American Football erfreut sich in Deutschland wachsender Beliebtheit. Dazu trägt auch bei, dass die US-amerikanische National Football League (NFL) inzwischen  Spiele ihrer 'Regular Season' in Deutschland austrägt

Dr. Alexander Steinforth, Geschäftsführer NFL Deutschland (re.) und Michael Sorge, Instructor for Strategic Security Management Foto: Jochen Krings
Dr. Alexander Steinforth, Geschäftsführer NFL Deutschland (re.) und Michael Sorge, Instructor for Strategic Security Management Foto: Jochen Krings

American Football erfreut sich in Deutschland wachsender Beliebtheit. Dazu trägt auch bei, dass die US-amerikanische National Football League (NFL) inzwischen  Spiele ihrer 'Regular Season' in Deutschland austrägt. Die mit rund 19 Milliarden Dollar mit Abstand umsatzstärkste Sportliga der Welt besteht aktuell aus 32 Teams, deren Saisonfinale, der Superbowl im Februar, auch hierzulande ein großes Medienecho findet.

Die beiden NFL-Spiele im November 2023 in Frankfurt besuchten über 100.000 Zuschauer, rund 1,5 Millionen verfolgten die TV-Übertragung. Zum Erfolg trägt auch bei, dass Unterhaltung bei der NFL eine wesentlich größere Rolle spielt als beispielsweise im Fußball. "Die NFL investiert sehr gezielt in das Fan-Erlebnis vor Ort", erläuterte unlängst Ex-DFB-Manager Oliver Bierhoff im Interview mit dem Kicker. "Die NFL will Umsätze generieren und dafür muss der Fan, ihr Kunde und Konsument, zufrieden sein."

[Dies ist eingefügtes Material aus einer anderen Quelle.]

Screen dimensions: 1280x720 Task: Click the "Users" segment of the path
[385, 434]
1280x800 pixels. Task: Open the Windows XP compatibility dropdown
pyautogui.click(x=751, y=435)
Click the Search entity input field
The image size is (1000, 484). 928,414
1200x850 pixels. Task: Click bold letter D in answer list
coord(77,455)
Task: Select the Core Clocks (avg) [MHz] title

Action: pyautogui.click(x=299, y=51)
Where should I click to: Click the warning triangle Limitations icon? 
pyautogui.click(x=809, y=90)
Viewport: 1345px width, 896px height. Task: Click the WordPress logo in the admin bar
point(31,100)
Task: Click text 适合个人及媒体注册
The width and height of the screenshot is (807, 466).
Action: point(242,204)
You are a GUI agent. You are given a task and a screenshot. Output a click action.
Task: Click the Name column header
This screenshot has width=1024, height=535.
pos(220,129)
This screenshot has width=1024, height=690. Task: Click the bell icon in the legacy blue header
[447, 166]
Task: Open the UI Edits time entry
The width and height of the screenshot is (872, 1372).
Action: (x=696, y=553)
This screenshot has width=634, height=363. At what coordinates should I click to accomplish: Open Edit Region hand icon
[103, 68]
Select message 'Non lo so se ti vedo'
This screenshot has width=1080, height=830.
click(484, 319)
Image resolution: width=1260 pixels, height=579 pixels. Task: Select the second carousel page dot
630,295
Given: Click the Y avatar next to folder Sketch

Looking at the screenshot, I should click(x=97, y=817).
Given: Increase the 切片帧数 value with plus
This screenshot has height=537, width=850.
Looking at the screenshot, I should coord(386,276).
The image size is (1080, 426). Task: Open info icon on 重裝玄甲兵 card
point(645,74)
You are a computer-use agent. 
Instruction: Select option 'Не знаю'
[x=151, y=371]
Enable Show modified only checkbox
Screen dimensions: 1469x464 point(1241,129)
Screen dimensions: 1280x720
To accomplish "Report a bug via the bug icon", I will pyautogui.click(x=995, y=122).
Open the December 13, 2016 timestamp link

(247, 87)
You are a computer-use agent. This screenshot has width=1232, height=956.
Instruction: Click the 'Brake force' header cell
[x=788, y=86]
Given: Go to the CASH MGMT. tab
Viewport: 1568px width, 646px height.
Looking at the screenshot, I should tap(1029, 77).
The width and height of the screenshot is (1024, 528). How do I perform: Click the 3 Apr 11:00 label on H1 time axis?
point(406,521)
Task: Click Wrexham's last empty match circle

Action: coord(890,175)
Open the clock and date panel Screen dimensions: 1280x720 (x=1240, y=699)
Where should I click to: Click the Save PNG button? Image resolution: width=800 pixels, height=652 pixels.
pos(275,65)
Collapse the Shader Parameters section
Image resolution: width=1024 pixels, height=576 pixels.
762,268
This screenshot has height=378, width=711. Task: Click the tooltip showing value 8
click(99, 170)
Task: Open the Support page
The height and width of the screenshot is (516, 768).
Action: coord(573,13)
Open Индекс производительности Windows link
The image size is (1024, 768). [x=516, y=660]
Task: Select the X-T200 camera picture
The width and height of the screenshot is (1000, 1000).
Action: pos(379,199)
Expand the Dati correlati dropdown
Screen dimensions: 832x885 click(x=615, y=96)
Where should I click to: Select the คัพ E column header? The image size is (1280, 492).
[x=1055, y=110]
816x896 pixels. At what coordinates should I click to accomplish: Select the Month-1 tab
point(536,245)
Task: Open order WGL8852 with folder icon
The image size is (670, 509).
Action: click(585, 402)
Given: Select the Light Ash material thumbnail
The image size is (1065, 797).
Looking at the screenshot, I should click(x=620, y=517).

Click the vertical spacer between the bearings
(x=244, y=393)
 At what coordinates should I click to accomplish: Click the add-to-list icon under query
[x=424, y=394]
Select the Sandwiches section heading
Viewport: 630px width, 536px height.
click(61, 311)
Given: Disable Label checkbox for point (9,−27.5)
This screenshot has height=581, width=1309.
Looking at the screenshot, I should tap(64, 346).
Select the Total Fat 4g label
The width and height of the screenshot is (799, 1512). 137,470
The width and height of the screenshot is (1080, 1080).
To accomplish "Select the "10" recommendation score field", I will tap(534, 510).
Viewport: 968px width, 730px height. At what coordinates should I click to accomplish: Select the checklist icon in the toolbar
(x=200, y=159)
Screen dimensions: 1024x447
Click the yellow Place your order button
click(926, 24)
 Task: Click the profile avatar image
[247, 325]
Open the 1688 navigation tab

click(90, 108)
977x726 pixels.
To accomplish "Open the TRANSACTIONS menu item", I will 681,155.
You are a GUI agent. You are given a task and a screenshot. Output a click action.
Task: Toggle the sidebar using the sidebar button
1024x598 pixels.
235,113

Offizielle US-Spiele nach NFL-Standards in deutschen Stadien, dazu eine Unterhaltungskultur mit frei zugänglichen Events: Was bedeutet das für die Sicherheitsmaßnahmen? Dazu ein Gespräch mit Dr. Alexander Steinforth, Geschäftsführer NFL Deutschland, und dem früheren Bayer-Sicherheitschef Michael Sorge, der die NFL zusammen mit Oliver Graf, Geschäftsführer Proteus.One, in Sachen Sicherheit berät. 

Herr Dr. Steinforth, was unterscheidet NFL-Spiele von dem, was wir von der Bundesliga kennen?

NFL-Spiele sind keine reinen Sportereignisse, sondern umfassende Events mit vielen Aktivitäten im Umfeld. Im Stadion gibt es eine große Eventfläche mit Showacts, und wir organisieren in der Stadt verschiedene Attraktionen. In Frankfurt hatten wir am Roßmarkt Showacts mit DJ, ein Quarterback Field, NFL-Shops und Merchandising, auch die Superbowl-Trophy war ausgestellt. Ein NFL-Spiel ist ein umfassendes Erlebnis, das weit über das eigentliche Spiel hinausgeht.

Welches Publikum spricht ein solcher Event an?

Steinforth: In Deutschland ist American Football für die meisten noch neu, deswegen kommen viele, um die Sportart und die Atmosphäre näher kennenzulernen. Es gibt keine Fanblöcke oder Dauerkarten, wir haben ein gemischtes Publikum, vor allem in der Altersgruppe 15-35. Interessant ist auch, dass 10 Prozent der Besucher letztes Jahr beide Spiele in Frankfurt angesehen haben, das zeigt das Interesse.

Warum haben Sie sich für München und Frankfurt als Spielorte entschieden?

Steinforth: Die Vergabe erfolgt in einem längeren Bewerbungsprozess. Wichtige Kriterien sind beispielsweise Flughafennähe, die Hotelinfrastruktur, aber auch die Marke der Stadt und dass Stadt und Land voll hinter den Spielen stehen. Und wir brauchen natürlich ein geeignetes Stadion.

Die vorhandenen Stadien sind hierzulande in der Regel für den Fußball gebaut. Was braucht es für die Ausrichtung eines NFL-Spiels?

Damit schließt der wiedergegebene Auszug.